What we’re reading and watching

  • Reuters carries an in-depth piece on the leading Zimbabweans planning for a post-Mugabe world. According to the report, documents from 2009 onwards reveal the plans for potential succession and reforms if ever the 93-year-old gives up power or dies.
  • At least 20 survivors and witnesses of the Grenfell Tower fire tragedy have attempted suicide, according to a BBC report. Support network Silence of Suicide and campaign group Justice4Grenfell said that those working with survivors had heard of 20 suicide attempts since the London fire, however the BBC was not able to verify the figure. In conversation with volunteers in the Grenfell community area, WikiTribune was told by two people about a rise in suicide attempts since the catastrophic event on June 14. (We are currently working on an essay about the Grenfell Tower community.)
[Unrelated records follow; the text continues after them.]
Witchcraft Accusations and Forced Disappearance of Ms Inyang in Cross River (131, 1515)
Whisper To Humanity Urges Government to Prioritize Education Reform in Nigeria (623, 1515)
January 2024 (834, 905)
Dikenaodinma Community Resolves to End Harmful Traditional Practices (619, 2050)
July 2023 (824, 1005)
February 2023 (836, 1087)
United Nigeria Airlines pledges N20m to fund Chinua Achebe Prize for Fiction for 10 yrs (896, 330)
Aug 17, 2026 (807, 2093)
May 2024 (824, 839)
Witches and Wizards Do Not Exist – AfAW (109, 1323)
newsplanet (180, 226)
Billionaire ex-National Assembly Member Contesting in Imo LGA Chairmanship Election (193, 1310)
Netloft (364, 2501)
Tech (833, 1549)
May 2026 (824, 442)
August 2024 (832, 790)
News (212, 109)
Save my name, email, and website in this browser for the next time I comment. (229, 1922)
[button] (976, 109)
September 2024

  • In a scandal which has thrown light on the dirty tricks deployed by PR firms on behalf of  less than savoury regimes,  notable British public relations company Bell Pottinger was struck off an industry group months after its role in running a vicious and racially divisive secret campaign for the controversial Gupta family in South Africa. Even its founder is now forecasting the end of the once-respected company.
    An analysis in The Economist recently highlighted the risk of PR firms dabbling in dark arts.
  • A major investigation in The Guardian with the Balkan investigative reporting group the Organized Crime and Corruption Reporting Project and Danish newspaper Berlingske exposed a multi-billion dollar lobbying and influence program on behalf of Azerbaijani leaders – with payments to politicians and journalists — to offset its appalling record on corruption and human rights.